FESTIVAL DE DINARD : PORTRAITS DE FEMMES ET CRISE DE NERFS EN IRLANDE

collin farrell

De beaux portraits de femmes, une bio multi-primée sur l’énigmatique Emily Brontë et une œuvre drôle et absurde portée par le tandem gagnant Bons baisers de Bruges.

Panorama du cinéma britannique, la 33e édition du festival de Dinard nous a offert quelques beaux portraits de femmes. Dans Quant, la comédienne Sadie Frost raconte le magnifique parcours de la créatrice de mode Mary Quant, une mégastar en Grande-Bretagne, qui a imposé la minijupe dans les 60 et libéré les femmes du carcan d’une mode bien trop conservatrice, aux mains des hommes. Le doc est acidulé, léger, ponctué de belles archives, mais parfois un poil répétitif.
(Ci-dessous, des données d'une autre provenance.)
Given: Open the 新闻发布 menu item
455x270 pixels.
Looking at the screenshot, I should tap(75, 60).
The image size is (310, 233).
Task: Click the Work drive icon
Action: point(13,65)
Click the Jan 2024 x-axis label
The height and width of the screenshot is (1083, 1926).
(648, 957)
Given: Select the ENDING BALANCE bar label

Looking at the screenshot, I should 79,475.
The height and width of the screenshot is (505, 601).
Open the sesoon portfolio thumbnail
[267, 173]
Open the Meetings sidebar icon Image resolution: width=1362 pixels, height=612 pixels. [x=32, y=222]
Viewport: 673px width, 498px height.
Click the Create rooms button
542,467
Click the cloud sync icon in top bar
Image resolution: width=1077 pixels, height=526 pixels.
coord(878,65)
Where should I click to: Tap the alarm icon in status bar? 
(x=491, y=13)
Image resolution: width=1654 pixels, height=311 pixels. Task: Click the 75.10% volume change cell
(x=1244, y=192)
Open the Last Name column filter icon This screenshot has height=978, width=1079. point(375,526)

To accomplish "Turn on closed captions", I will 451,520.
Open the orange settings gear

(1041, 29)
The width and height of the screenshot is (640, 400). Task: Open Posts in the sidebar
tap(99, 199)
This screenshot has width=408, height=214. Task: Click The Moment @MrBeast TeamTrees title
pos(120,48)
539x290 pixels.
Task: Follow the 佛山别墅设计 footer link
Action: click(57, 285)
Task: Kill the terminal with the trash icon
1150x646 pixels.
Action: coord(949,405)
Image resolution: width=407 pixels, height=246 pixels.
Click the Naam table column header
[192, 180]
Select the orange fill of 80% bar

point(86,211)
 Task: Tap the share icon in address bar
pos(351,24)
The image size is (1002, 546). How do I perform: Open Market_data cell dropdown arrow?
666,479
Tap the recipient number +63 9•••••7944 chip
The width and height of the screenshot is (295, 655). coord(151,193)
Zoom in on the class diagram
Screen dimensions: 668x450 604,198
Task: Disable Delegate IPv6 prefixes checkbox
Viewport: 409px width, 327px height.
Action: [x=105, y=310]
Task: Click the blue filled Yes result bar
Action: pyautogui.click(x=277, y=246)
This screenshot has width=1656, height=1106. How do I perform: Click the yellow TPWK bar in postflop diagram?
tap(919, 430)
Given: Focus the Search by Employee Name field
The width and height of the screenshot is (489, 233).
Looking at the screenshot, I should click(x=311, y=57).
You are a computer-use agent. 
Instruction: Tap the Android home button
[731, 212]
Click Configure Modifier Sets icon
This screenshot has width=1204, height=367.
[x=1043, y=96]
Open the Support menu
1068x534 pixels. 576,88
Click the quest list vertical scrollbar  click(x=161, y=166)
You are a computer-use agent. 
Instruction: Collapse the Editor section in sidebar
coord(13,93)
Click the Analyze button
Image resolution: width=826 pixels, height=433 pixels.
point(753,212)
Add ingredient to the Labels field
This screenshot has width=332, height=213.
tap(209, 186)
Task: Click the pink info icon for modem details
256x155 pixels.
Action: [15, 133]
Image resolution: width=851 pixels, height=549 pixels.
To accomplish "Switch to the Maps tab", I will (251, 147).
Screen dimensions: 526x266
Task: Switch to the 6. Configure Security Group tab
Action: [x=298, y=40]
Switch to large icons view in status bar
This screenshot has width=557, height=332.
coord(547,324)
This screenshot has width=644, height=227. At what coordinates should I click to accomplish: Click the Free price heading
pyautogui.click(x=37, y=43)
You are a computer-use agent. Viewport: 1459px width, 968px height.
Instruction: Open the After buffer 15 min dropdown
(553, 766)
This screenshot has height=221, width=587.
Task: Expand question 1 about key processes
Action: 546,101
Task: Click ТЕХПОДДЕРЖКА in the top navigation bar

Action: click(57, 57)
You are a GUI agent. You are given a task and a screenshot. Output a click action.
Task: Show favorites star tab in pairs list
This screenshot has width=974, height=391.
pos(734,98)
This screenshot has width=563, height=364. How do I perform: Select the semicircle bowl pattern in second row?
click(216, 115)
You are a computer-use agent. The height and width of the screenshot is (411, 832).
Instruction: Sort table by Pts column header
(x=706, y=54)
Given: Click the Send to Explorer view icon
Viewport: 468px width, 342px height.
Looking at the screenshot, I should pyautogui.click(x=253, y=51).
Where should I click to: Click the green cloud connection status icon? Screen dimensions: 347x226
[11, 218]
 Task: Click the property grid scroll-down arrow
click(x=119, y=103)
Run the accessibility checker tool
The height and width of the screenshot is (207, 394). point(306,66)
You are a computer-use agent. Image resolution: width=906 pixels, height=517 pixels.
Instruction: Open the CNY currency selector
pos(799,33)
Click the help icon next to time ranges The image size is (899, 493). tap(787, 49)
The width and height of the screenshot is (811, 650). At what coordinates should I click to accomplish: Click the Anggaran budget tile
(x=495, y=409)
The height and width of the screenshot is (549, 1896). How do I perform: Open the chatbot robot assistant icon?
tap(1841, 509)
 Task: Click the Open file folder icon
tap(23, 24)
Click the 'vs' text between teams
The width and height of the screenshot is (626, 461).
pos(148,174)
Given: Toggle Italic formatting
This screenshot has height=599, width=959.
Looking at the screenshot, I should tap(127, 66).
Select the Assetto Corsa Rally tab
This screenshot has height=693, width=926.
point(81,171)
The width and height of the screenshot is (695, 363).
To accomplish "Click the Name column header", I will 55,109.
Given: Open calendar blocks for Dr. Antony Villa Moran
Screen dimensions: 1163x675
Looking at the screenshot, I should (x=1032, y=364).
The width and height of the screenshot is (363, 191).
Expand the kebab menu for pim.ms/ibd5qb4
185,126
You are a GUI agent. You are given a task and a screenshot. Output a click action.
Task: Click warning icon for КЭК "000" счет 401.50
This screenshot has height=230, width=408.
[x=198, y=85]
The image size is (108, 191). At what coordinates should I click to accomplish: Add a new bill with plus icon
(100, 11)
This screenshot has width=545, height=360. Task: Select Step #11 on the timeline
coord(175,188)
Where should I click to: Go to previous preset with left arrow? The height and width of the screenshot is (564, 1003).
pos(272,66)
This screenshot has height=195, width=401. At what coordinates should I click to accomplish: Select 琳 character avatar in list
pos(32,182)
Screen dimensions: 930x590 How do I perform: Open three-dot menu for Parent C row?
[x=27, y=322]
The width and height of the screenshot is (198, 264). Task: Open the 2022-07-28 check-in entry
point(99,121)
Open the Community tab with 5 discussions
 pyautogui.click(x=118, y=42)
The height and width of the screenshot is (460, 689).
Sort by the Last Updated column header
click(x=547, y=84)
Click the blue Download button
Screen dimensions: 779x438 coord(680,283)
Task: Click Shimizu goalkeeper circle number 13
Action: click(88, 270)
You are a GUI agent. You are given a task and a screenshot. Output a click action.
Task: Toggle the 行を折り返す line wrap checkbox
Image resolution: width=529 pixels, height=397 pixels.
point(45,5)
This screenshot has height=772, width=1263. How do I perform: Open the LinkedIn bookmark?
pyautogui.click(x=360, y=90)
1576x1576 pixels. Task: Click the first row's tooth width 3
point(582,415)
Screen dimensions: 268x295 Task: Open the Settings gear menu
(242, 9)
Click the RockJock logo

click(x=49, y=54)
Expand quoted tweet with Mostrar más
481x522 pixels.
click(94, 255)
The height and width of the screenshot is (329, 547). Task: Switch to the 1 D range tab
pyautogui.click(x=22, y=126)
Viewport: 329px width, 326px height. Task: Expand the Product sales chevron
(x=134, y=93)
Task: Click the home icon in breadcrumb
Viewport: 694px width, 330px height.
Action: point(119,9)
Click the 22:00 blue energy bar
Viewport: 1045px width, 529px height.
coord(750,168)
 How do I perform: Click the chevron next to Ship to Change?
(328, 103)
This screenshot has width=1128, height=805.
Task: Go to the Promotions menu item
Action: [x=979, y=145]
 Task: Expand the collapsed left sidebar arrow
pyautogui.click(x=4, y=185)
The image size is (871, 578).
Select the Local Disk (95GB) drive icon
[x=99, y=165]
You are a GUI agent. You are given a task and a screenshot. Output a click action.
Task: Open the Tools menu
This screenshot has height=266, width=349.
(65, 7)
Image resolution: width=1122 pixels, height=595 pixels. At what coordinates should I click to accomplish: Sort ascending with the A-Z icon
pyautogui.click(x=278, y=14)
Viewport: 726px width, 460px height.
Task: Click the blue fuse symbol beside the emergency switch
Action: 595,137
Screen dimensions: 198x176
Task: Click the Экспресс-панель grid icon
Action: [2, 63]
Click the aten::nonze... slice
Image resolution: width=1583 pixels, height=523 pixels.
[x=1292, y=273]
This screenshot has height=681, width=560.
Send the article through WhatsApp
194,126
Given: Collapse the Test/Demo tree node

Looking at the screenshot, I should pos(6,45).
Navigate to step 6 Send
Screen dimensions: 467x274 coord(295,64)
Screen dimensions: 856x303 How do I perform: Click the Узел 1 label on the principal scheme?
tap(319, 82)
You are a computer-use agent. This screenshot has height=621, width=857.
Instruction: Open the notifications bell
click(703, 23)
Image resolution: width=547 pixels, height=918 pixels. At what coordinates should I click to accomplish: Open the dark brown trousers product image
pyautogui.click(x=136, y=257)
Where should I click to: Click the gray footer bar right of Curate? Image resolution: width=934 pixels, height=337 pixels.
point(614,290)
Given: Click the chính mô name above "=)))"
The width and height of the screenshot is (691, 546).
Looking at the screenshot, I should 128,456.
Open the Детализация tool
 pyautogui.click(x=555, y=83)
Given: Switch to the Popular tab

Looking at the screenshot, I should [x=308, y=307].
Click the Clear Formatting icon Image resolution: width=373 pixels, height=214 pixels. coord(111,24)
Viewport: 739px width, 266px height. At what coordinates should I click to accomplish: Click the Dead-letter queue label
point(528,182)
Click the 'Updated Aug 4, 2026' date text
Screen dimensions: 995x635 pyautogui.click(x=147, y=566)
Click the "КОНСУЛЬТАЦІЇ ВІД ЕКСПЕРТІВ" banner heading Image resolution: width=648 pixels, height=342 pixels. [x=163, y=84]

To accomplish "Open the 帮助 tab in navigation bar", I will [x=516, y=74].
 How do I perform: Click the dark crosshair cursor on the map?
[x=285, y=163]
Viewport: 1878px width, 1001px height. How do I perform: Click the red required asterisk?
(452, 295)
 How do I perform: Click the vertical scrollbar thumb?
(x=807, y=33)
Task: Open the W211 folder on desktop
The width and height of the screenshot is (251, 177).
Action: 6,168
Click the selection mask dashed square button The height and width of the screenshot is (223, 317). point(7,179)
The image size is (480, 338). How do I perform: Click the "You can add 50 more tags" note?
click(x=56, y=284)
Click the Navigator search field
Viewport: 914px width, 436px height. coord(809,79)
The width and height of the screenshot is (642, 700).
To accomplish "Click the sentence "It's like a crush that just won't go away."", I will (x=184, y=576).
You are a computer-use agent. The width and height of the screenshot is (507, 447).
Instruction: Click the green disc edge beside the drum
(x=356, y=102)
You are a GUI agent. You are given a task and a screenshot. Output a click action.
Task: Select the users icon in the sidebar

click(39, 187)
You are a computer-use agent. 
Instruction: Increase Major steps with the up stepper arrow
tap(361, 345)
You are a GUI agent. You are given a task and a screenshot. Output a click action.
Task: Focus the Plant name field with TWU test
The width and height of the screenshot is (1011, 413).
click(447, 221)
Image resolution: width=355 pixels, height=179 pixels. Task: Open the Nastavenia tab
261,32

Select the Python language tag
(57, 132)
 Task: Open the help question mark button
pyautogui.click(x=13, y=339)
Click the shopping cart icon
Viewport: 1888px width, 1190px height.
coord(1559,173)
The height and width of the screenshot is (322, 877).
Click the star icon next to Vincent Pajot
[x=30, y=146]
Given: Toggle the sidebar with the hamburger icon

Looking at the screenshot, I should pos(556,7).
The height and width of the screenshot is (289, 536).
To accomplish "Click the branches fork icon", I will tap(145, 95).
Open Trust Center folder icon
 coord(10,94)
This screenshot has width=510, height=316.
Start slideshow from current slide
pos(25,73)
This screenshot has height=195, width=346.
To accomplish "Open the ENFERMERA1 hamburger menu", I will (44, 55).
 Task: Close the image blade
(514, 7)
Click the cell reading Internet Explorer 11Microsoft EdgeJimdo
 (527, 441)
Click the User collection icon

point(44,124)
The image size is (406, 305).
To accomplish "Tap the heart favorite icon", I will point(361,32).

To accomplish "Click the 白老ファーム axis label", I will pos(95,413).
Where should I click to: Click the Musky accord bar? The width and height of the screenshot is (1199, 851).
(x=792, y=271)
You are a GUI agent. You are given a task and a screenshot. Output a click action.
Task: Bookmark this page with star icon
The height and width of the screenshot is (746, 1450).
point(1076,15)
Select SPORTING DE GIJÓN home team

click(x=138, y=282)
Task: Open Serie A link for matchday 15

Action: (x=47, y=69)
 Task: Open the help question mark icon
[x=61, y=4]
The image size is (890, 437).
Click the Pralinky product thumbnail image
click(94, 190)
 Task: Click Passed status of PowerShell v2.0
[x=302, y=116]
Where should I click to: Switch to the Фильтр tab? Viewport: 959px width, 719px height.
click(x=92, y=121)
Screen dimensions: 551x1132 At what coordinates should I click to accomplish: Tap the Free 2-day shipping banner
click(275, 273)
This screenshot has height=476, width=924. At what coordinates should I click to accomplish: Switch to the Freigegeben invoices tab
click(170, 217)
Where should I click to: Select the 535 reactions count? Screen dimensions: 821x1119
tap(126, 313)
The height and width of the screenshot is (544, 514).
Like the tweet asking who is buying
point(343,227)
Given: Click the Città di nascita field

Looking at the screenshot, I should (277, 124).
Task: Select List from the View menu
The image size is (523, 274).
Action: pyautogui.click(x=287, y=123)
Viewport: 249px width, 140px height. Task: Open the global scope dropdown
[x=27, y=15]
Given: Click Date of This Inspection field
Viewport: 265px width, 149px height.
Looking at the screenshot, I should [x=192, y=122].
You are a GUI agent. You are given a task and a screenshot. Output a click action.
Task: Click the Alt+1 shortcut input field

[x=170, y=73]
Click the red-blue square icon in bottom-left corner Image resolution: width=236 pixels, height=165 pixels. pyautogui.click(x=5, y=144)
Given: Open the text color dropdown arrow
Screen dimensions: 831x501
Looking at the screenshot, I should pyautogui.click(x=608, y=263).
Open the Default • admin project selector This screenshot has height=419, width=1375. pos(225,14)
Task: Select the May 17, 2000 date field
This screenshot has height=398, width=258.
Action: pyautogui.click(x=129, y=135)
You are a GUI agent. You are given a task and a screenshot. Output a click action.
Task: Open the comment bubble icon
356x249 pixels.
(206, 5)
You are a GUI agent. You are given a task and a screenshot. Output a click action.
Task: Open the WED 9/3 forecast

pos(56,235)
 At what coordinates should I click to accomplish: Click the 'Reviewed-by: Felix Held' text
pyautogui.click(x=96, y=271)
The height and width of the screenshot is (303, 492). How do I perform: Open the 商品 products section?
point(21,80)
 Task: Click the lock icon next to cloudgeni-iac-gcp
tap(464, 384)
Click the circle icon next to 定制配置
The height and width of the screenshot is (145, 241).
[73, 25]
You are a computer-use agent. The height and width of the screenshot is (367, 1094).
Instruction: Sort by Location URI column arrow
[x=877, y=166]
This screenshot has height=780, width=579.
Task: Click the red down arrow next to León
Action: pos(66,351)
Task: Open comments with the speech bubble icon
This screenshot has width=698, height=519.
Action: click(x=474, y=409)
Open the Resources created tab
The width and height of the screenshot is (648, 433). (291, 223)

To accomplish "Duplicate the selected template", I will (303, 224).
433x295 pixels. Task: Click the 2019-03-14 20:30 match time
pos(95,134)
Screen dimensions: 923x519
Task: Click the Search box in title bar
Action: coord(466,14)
Kathryn Ferguson signe quant à elle un documentaire sur la chanteuse Sinéad O’Connor, rebelle qui refuse d’avorter malgré les pressions de sa maison de disque, grande gueule broyée par le système. « Je ne voulais pas être une pop star, je voulais juste hurler », assure Sinéad, dépeinte ici comme féministe en chef qui a inspiré #Metoo. Pourquoi pas ? Mais après Moonage Daydream, consacré à Bowie, comment faire un dock rock aussi plat, scolaire, avec des tas de voix off d’interlocuteurs plus ou moins passionnants ? Et surtout, avec une telle matière première, pourquoi couper les chansons au bout de quelques secondes pour faire parler un pimpin ? On entend Sinéad en voix-off, mais elle n’apparait jamais l’écran. De plus, le film s’arrête au mitan des années 90, fait l’impasse sur la discographie de Sinéad depuis 20 ans, passe sous silence ses grosses difficultés psychologiques (voir son Twitter désespéré) et la production n’a même pas eu le droit d’utiliser la chanson Nothing compares to you. Quand ça veut pas…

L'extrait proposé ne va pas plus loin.